The report contains the statement: “All tests reported to date concerning the efficacy of chemical seed treatments involving calcium hypochlorite have been performed on laboratory-inoculated seed.” However, The Journal of Food Protection in which this report was published also published a report in 2001 ((32) Stewart), which investigated the efficacy of 20,000ppm calcium hypochlorite seed treatment on 2 lots of naturally contaminated seed, and found recovery and regrowth on both seed lots.

 

Since there was no observed survival of pathogens following treatment in this paper, the statement that it is the first and only research of its kind gives the incorrect impression that chlorine is highly effective at eliminating pathogens in naturally contaminated seed. This report understates the value of sampling and testing, and overstates the value of chlorine seed treatment, as effective risk-reduction procedures.

 

The report contains the statement, “…the pathogen often cannot be isolated from the implicated seed.” The reference for this statement ((24) Ponka) states “Our experience shows that salmonella cannot be cultured from the seeds but only after sprouting…”

 

The fact that the seed sample must be grown out rather than tested directly is not a valid basis for questioning the usefulness of seed sampling and testing but merely describes necessary protocols.

 

 

(34) Taormina, P.J. and Beuchat L. (1999) Comparison of Chemical Treatments to Eliminate Enterohemorrhagic Escherichia coli  on Alfalfa Seeds. J Food Prot, Vol 62, No 4, Pages 318-324.

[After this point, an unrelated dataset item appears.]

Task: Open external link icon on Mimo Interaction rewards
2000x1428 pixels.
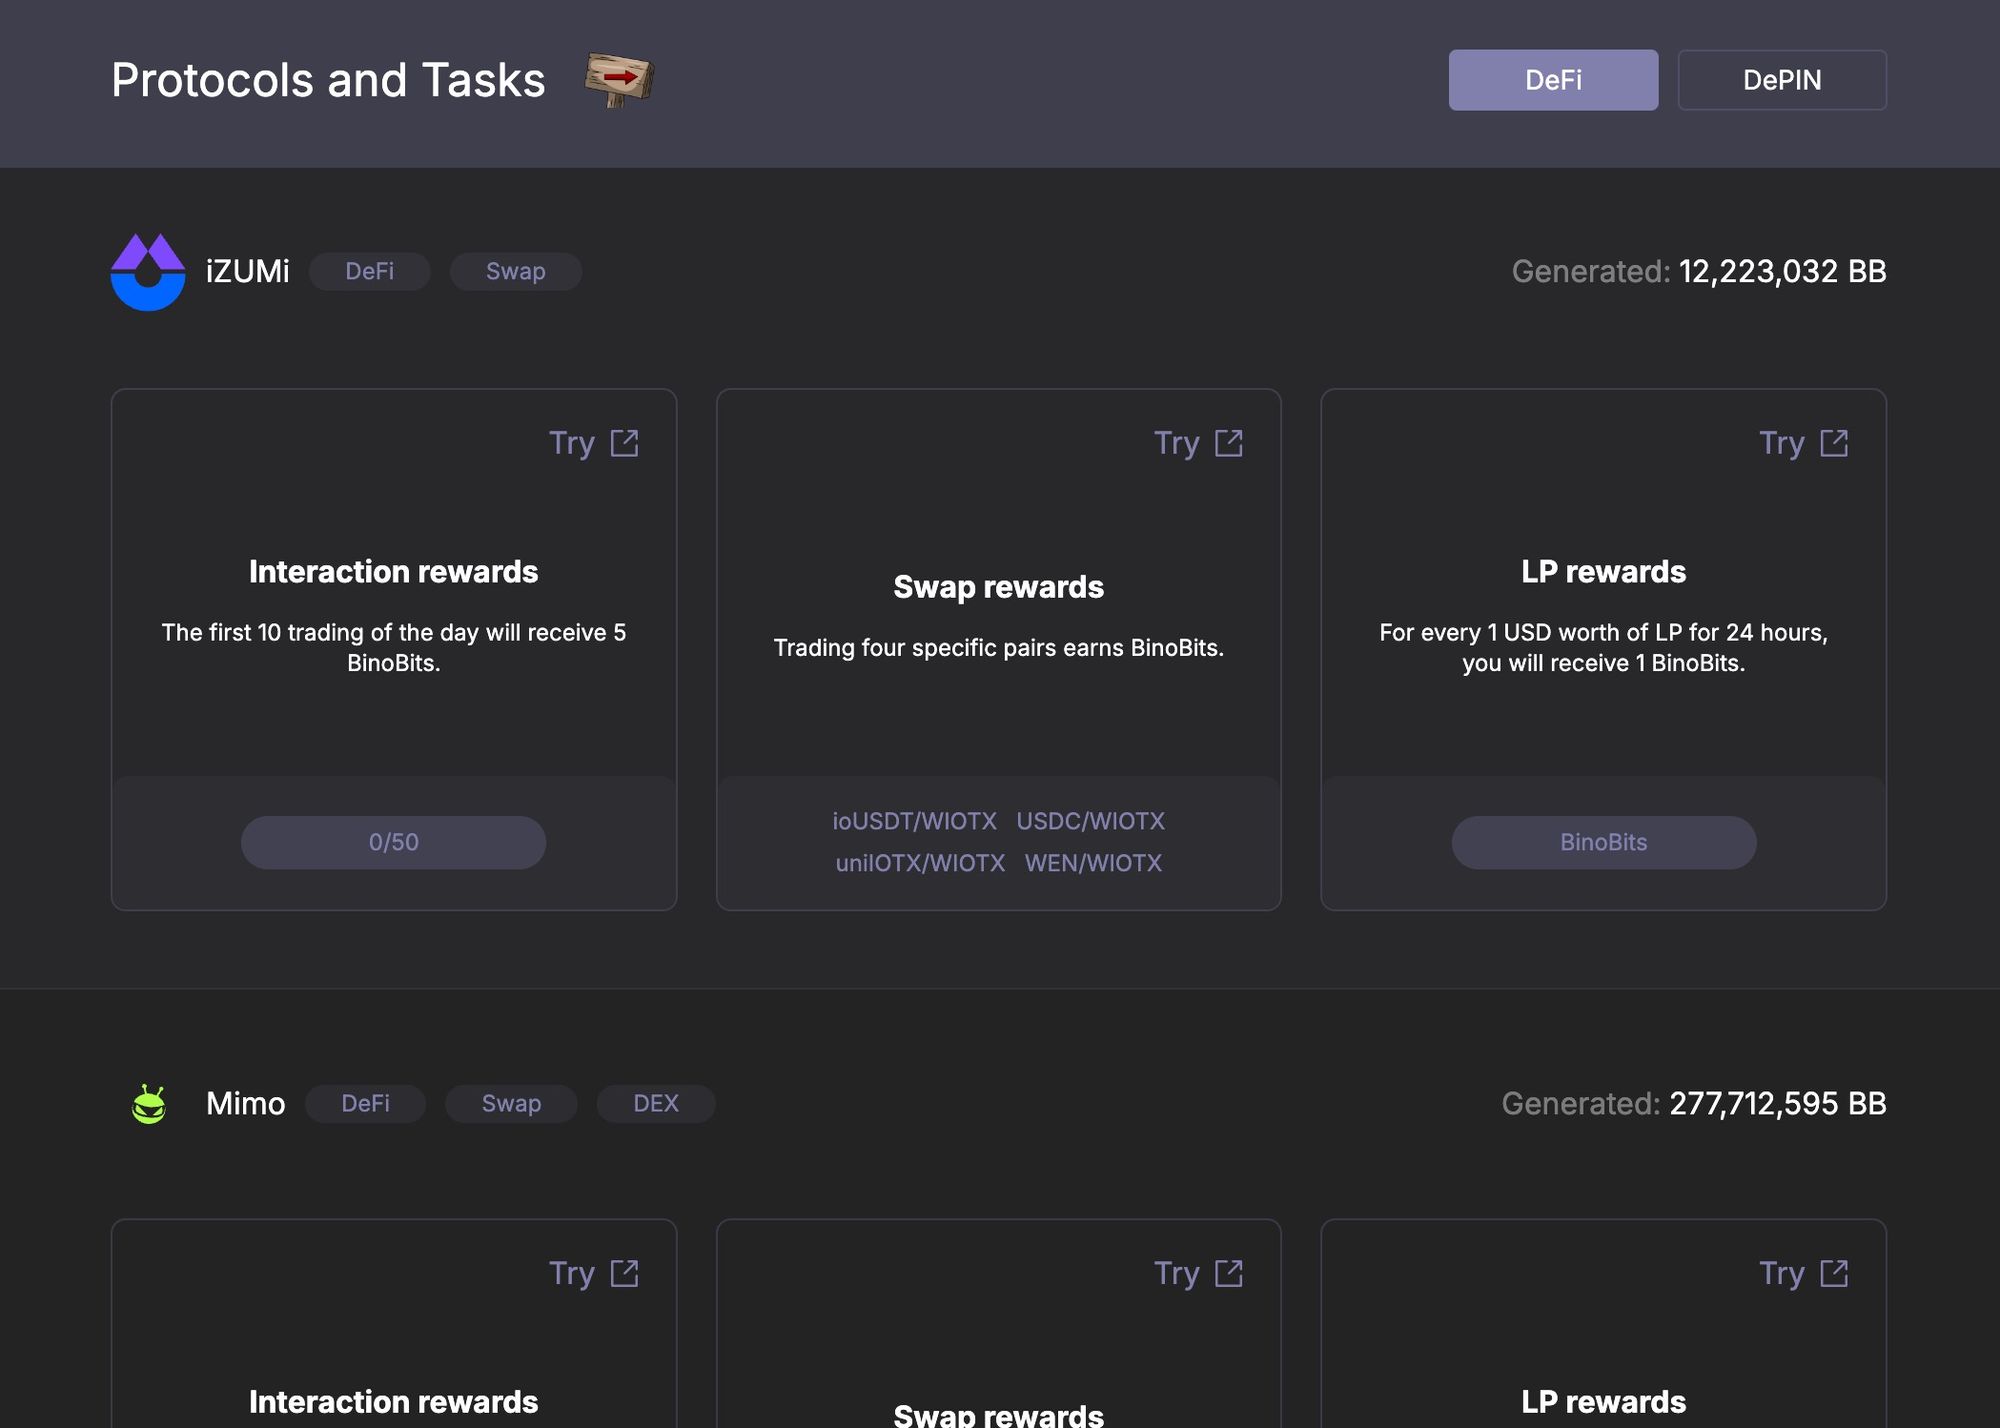Action: [x=625, y=1273]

This report states, “Treatment with 20,000 ppm of active chlorine failed to kill 2.68 log/g of seeds.”

 

 

(35) Taormina, Peter, L.R. Beuchat, L. Slutsker  1999  Infections Associated with Eating Seed Sprouts: An International Concern. Emerging Infect. Dis. Vol. 5, No. 5, Sept-Oct 1999.

This report describes 15 outbreaks up to 1998. Of these 15, pathogens were found in seed in 4 instances; in 5 instances it is mentioned that the contamination may have come from the facility, and in the remainder, either small amounts of seed were available, or no information about the sampling protocol is provided.

 

Since all these outbreaks occurred prior to publication of ((13,14) Inami): effective sampling protocols, it can be assumed that the methods used were mostly ineffective.

 

 

(36) Weissinger, W.R. and L. R. Beuchat. 2000. Comparison of Aqueous Chemical Treatments to Eliminate Salmonella on Alfalfa Seeds. J Food Prot. Vol 63, No 11, Pages 1475-1482.

“No treatment eliminated the pathogen, as evidenced by detection in enriched samples.”